Required UC training suggests using a 'password manager' ... which means what?

The advice to consider using a password manager, contained in UC's newly required cybersecurity awareness training, is apparently inspiring more people to ask what a password manager is.

cybersecurity awareness training

A password manager is a software application that stores and protects all of your passwords in one secure place. It acts as a virtual safe. It generates complex, distinct passwords for each of your accounts, and enters the passwords for you. The only password you have to remember is the one for your password manager.

It's not a new idea. In fact, about three-fourths of security experts use one, according to a blog post from Google. But about three-fourths of non-experts don't, which implies that most people don't know how a password manager can help them.

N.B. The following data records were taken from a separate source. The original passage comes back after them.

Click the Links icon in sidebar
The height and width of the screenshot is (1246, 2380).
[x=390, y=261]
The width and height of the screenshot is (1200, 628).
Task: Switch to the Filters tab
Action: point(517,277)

Using a password manager removes the temptation to re-use passwords for multiple accounts, which is risky, or to use a really simple password like "12345," which is even riskier. It also means you no longer need to remember a lot of different passwords, although you do need to be sure you don't forget the master password.

How to find a good one

There are many types of password managers. Ones with good reputations include KeePass and LastPass (both have free versions), but UC Davis does not endorse a particular product. A good password manager, says a paper from the security organization SANS Institute, will:

  • Use only well-known and trusted solutions. Be wary of solutions with a short history, or that have little or no community feedback.
  • Be actively updated and patched (always use the latest v ersion).
  • Be simple to use.
  • Encrypt your passwords using industry standard, strong, encryption. Be wary of any product that advertises a proprietary or unknown encryption method.
  • Run on all the computers you use. Advanced versions also work on mobile devices.
  • Provide tools for generating arbitrary passwords, and help manage password expiration dates.
  • Help you identify the relative strength of the passwords you've chosen.

Also, if your password manager provides a means for synchronizing the service across the different devices you use, then it should encrypt locally before sending information to the central system.

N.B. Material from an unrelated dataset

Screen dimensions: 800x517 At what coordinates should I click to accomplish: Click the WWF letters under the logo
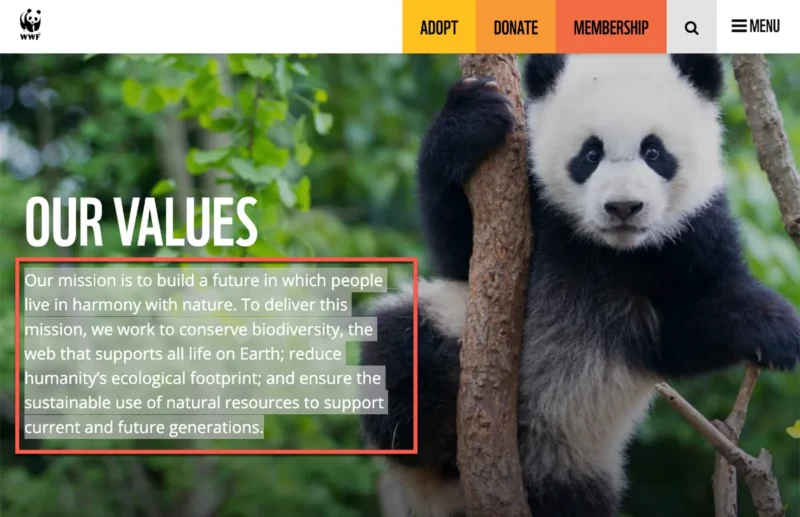coord(31,37)
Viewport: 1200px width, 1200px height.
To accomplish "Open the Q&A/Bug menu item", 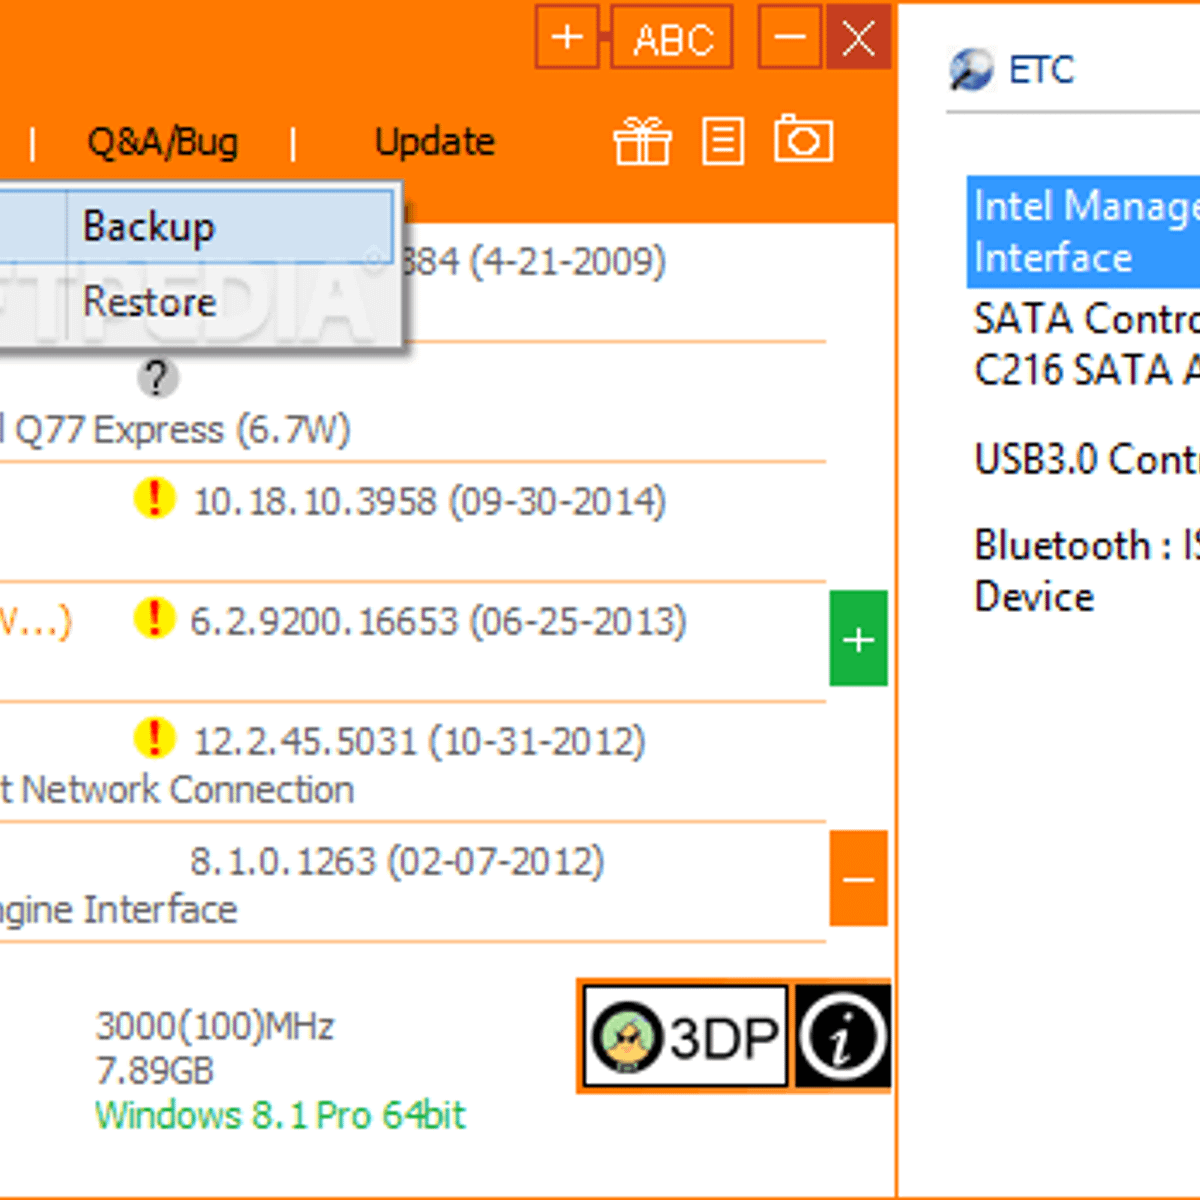I will point(163,142).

The topic stirred a discussion in early November on tsp-share, the UC Davis listserv for campus technologists, with members arguing for or against password managers. Most commenters favored them. Several listed the programs they use as individuals or in their units, including KeePass, 1Password and LastPass.

Lifehacker posted this review of password managers in January. PCMag summarized several paid products in this chart in October, and reviewed free options in June.

It's part of the solution, not the entire solution

There's never a total, perfect solution in information security, and that's true with password managers, too. Using one does not mean you can skip other basic good habits of cybersecurity, such as keeping all your software updated, and using secure wireless networks. You can read more about information security at security.ucdavis.edu.

The University of California cybersecurity awareness training is required for all faculty, staff, and student employees. If you haven't taken it yet, you have until Jan. 31, 20 16, to complete it. Watching the series of online videos, and answering the test questions, takes about 50 minutes.

The course is in the UC Learning Center. Log in with your Kerberos ID and search for "UC Cyber."